(SOURCE DOCUMENT Opens)

Views: 4 | Downloads: 8
Data analysis with machine learning methods, when applied to large collections of text data, enables us to
discover new knowledge. This knowledge, once put together, might describe the still unknown connections
among phenomena and thus contribute to the formation of new hypotheses in different fields, medicine
including. Also, connectivity and computer-supported analysis of numerous large data sets, which include
text data, may contribute, in a methodological sense, to the development of e-science. Namely, information
that is related across different contexts is difficult to identify with conventional associative approaches. The
context-crossing associations, however, are the ones often needed for innovative discoveries. Such
associations are called bisociations.
Automated knowledge discovery based on text data sets in the field of medicine is an intriguing
challenge as it requires intensive collaboration with domain experts during the processes of both domainspecific
text analysis and evaluation. Hence an interactive approach is recommended when text mining and
decision support are combined. Also, it is beneficial to apply improved methods of literature mining,
searching indirect connections and bisociative knowledge discovery from extensive text databases such as
MEDLINE. The major aim here is to unravel the still hidden relations between the researched phenomena
and their potential causes. In the process, use of appropriate visualization on the part of the experts is
desirable as it supports knowledge discovery and interpretation of results.

(SOURCE DOCUMENT Closes)

◆ PROBLEM: Please copy everything in the passage on text mining from "Automated knowledge discovery" down to "interpretation of results.", word for word. The material after this point isn't needed.

(PROVIDED DATA Opens)

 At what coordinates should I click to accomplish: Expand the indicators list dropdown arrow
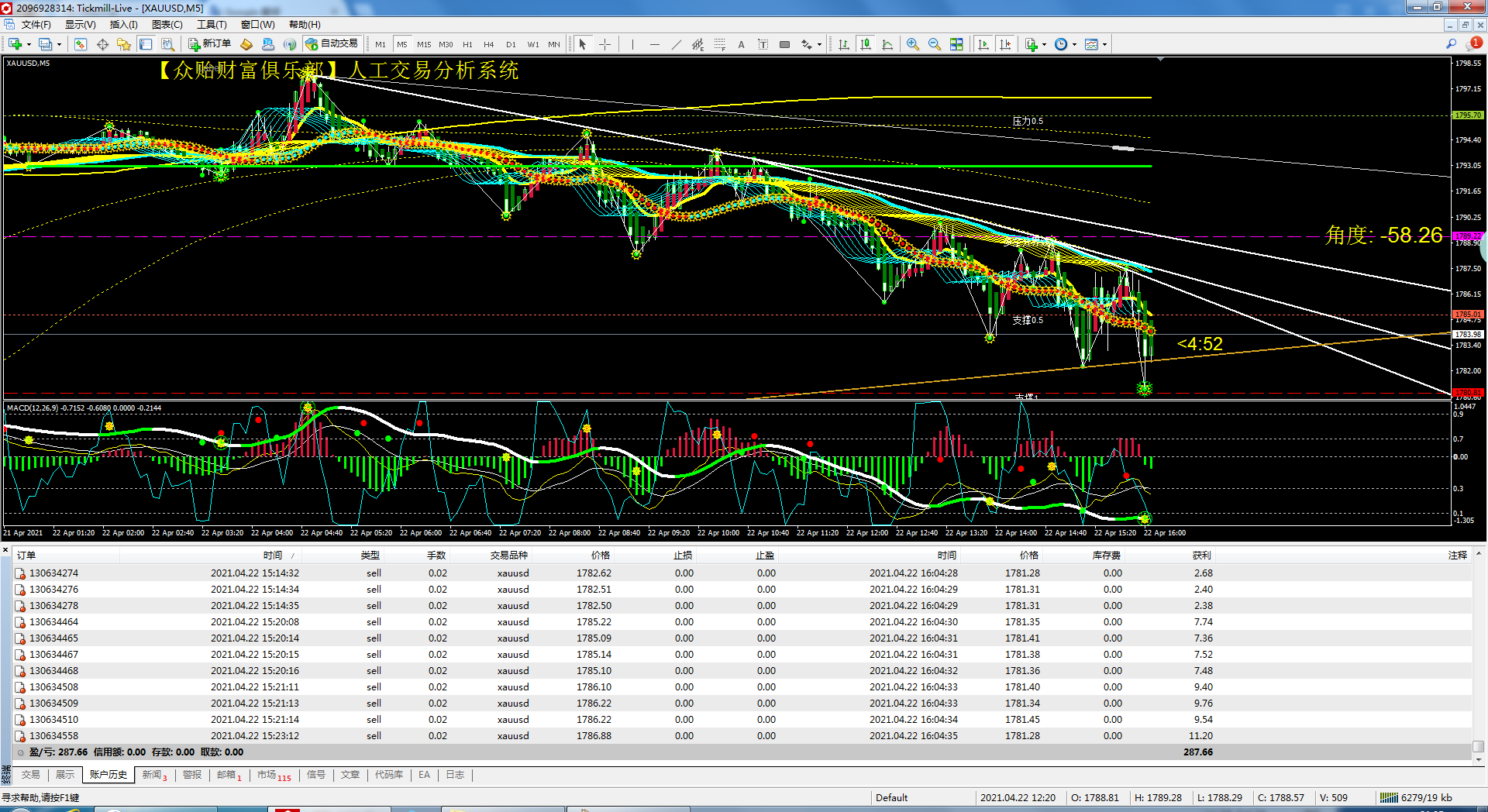(x=1044, y=44)
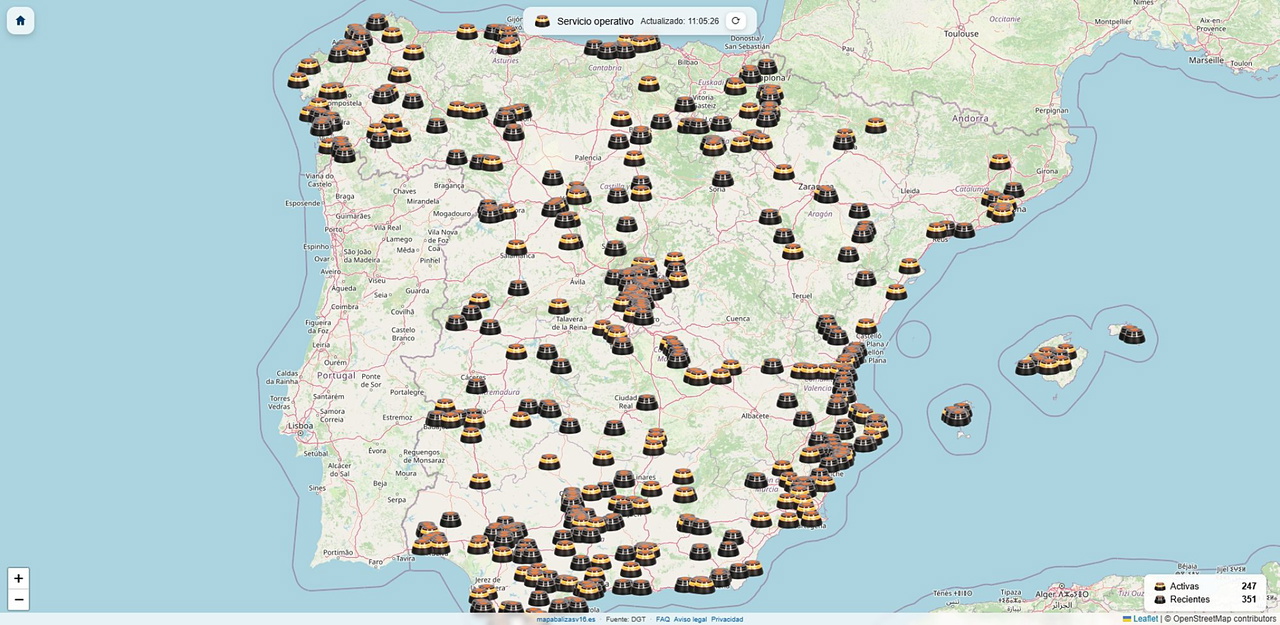This screenshot has height=625, width=1280.
Task: Click the home button
Action: pyautogui.click(x=21, y=20)
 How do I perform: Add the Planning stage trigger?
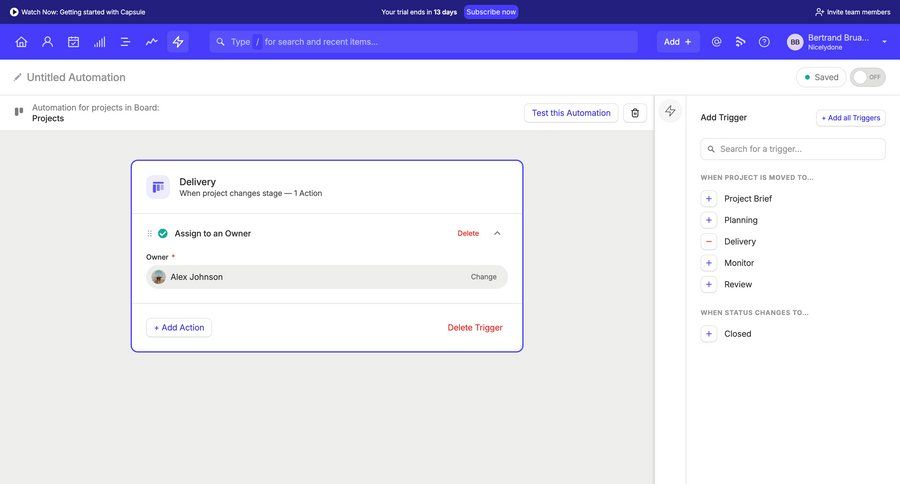[x=709, y=220]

(PROVIDED DATA Closes)

◆ OUTPUT FOR THIS TASK:
Automated knowledge discovery based on text data sets in the field of medicine is an intriguing
challenge as it requires intensive collaboration with domain experts during the processes of both domainspecific
text analysis and evaluation. Hence an interactive approach is recommended when text mining and
decision support are combined. Also, it is beneficial to apply improved methods of literature mining,
searching indirect connections and bisociative knowledge discovery from extensive text databases such as
MEDLINE. The major aim here is to unravel the still hidden relations between the researched phenomena
and their potential causes. In the process, use of appropriate visualization on the part of the experts is
desirable as it supports knowledge discovery and interpretation of results.